It’s 8:10 when I walk through the doors of Island Fitness for Jerry Vickers’s 8:30 indoor cycling class. You have to get there early to get a seat. As I place my water bottle in its holder and stretch out my legs, I look to the white board Jerry’s writing on. The eighty-one year old instructor is scribbling down an interval hill circuit; the next sixty minutes are going to be brutal.
Jerry first came to Coronado in the late 50’s, flying as a fighter pilot for the Navy. Later he was stationed in Hawaii, until he returned to San Diego to work for PSA in 1970. He flew in the Navy for ten years, starting as a fighter pilot, and then moved onto fly helicopters and transports. Eventually, when he left the Navy, he flew for commercial airlines. Jerry was always active enough to pass the semi-annual Navy physicals to keep his job; however, it wasn’t until later in his life that he became more of a fanatic for exercise.
After the Navy, Jerry became a fitness trainer and started a class called Club 55, a strength training class for those 55 and older. He gave the lessons at the Coronado Hospital Gym, formally known as the Motion Center, from 1995- 2005. One of his more memorable clients was an elderly lady whose goal was to lift a case of wine into her car without any help. Needless to say, after time in Jerry’s class, she accomplished that goal. Jerry not only lifted weights, but also swam different rough water swims, eventually joining the Coronado Masters Swimming, where he met his wife, Sandra.

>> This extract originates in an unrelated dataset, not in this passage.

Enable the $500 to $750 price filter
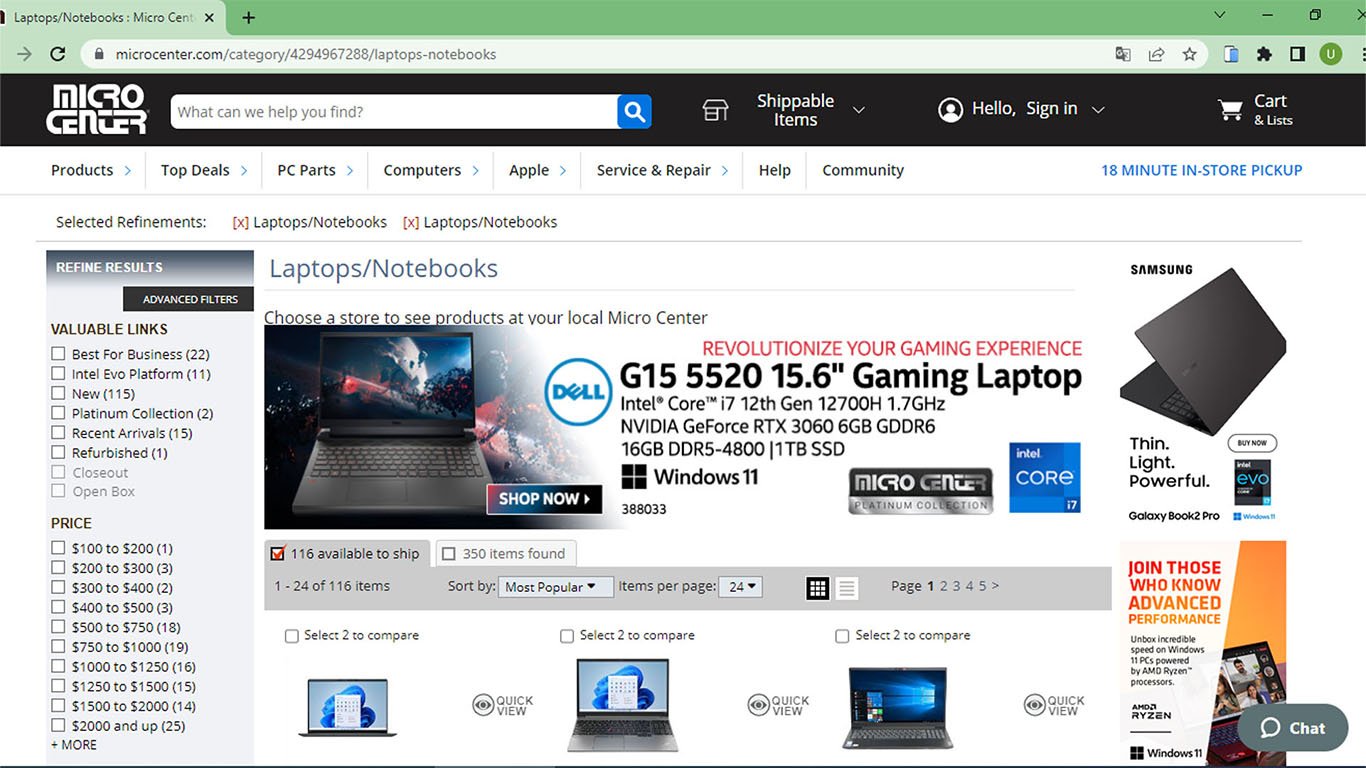 pyautogui.click(x=59, y=627)
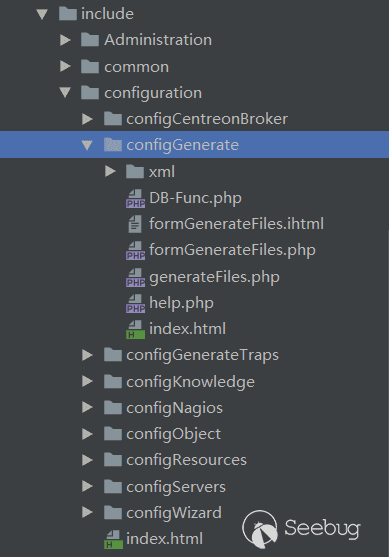Collapse the configuration folder arrow
389x557 pixels.
(x=65, y=93)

Sandra moved to Coronado in 1950. Her father was in the Navy, and he bought property in Coronado upon retirement. She attended CMS and CHS, graduating in 1957. She recalls 1969 when the ferry ended and the bridge opened, “I was very sad to see the Ferry go, but the bridge was also exciting and liberating. Going anywhere with just the ferry you had to allot a chunk of time to get anywhere.” Growing up, Sandra loved to body surf at North Beach with her friends. It wasn’t until her late 30s that she started swimming at the old Municipal Pool, taking a class called “Swim Trim”, which essentially was the start of Coronado Masters. One day after swimming, Jerry proposed to her at the pool.

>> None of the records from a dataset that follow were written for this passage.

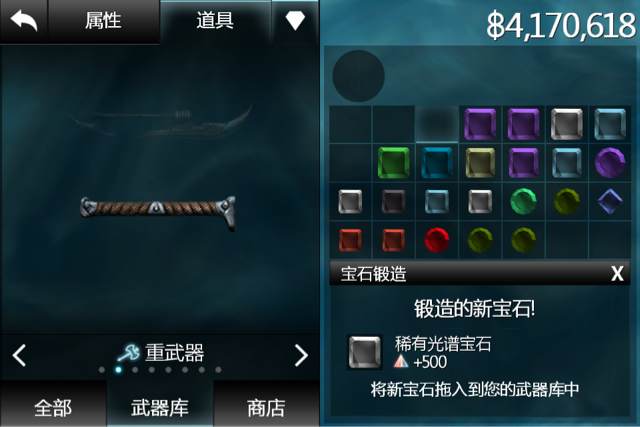Select the blue diamond-shaped gem

point(610,201)
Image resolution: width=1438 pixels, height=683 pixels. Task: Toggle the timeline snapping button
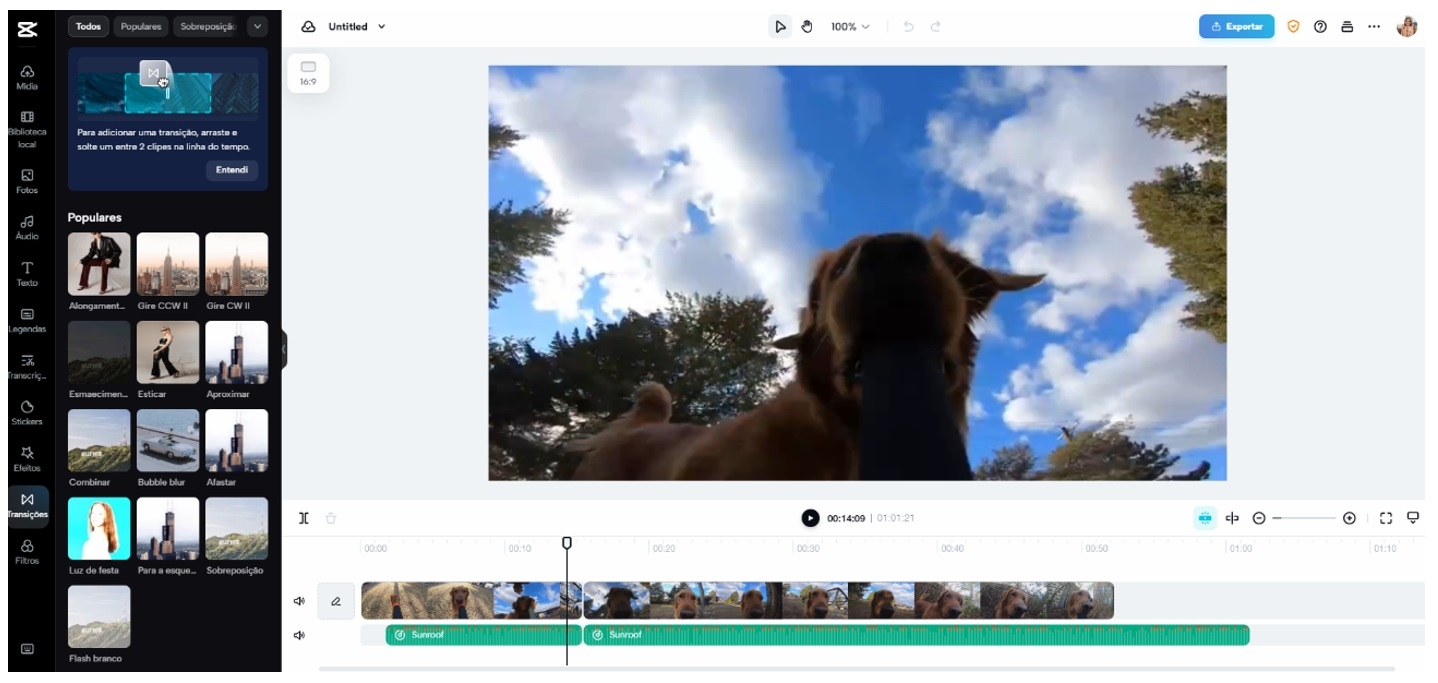click(x=1204, y=518)
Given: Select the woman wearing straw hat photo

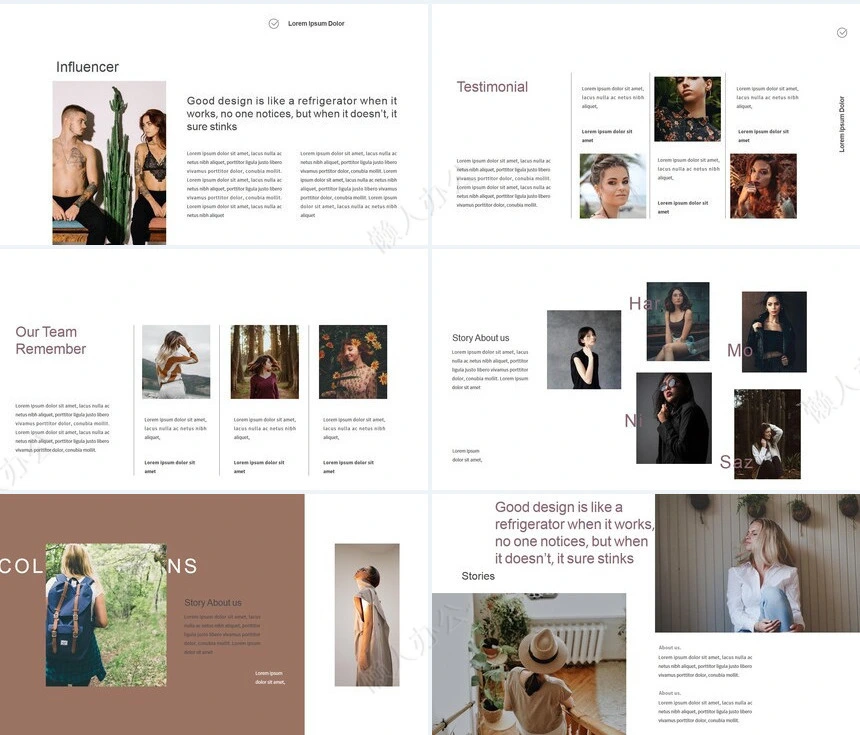Looking at the screenshot, I should (x=528, y=664).
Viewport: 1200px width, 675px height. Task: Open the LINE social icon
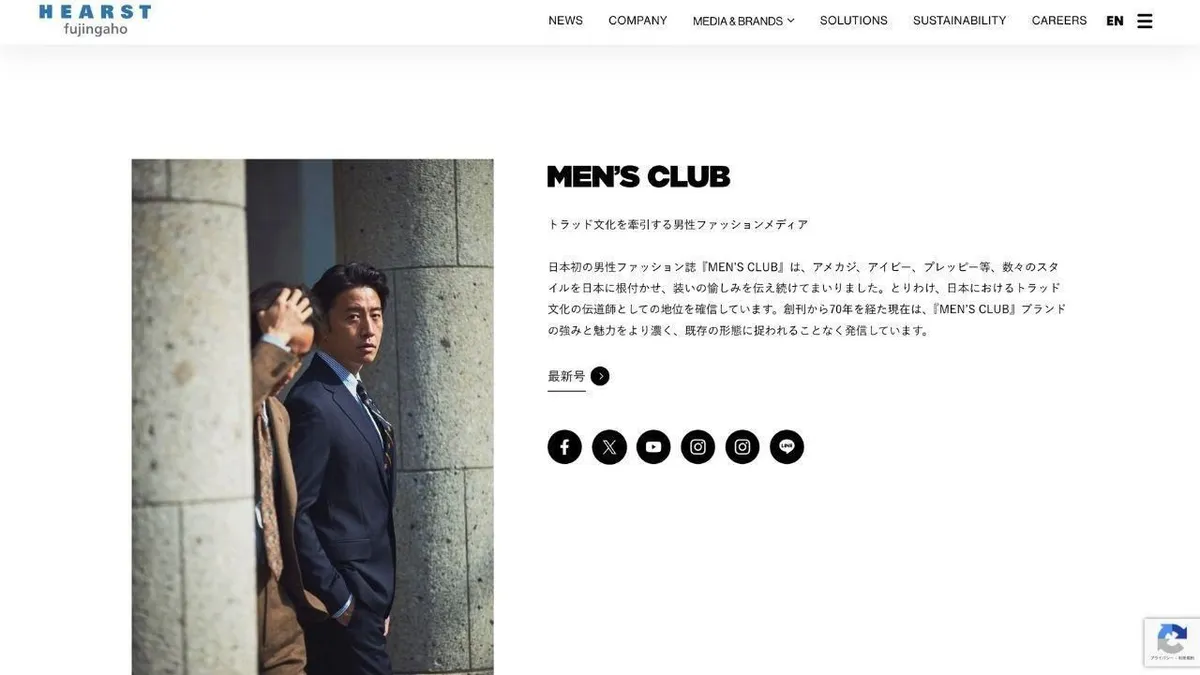(787, 447)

Both continue to lead extremely active lives. Sandra started to do rough water swims and now can hardly stand chlorinated pools. She has swum across Lake Tahoe in mid-forty water temperatures, the Maui Channel Swim, Waikiki Rough Water, the Escape from Alcatraz a few times, and on a trip with some friends to Italy, through the Blue Grotto in the Island of Capri. One of her greatest accomplishments came this past summer, when she and five other women set a world record for swimming the Catalina Channels Relay in their 70’s. The swim entailed one hour swim legs covering 22 miles from San Pedro to Catalina. The race was August 3rd, only 8 months after Sandra’s second shoulder surgery. It was her third and last time swimming it. Now Sandra likes to swim “short” distances of a mile outside of Central, hardly ever wearing a wetsuit. While Jerry enjoyed swimming, the water temperatures urged him to look for other means of exercise. He joked, “The water temperature should be equal to my age.”
Jerry got involved in cycling in the 90’s when he saw Johnny Goldberg, the man who invented the indoor cycling bike, at the IHRSA (International Health and Racket Sports Club Association) fitness convention in San Diego. With no indoor cycling studios in San Diego, Jerry had to wait a full year before the first studio opened in La Jolla. Jerry has been teaching indoor cycling since the mid 90’s. He argues, “The beauty of spinning is you can back off and nobody notices cause your feet are still turning. And everybody is busy watching themselves in the mirror anyway.”
Sandra and Jerry consider themselves fanatics. However, while they are very involved in fit and active lives, they exercise smartly. They both advised not to take things too seriously and be smart about workouts. Being fit has really paid off for them, and although limitations have come with age, they have found a way around them. When I asked Sandra what motivates her to be so active, she acknowledged that it’s nice to have a good figure and working out helps her sleep at night. After a few seconds, her face lit up and she brilliantly said, “Being fit is fun!”
The final repetition ends, and the cool-down song begins to play. I feel the muscles in my legs screaming and notice I’m not the only one in the class with sweat pouring everywhere. When I look up at Jerry in the front of the classroom I can’t help but notice that it seems like he’s still getting warmed-up for the workout.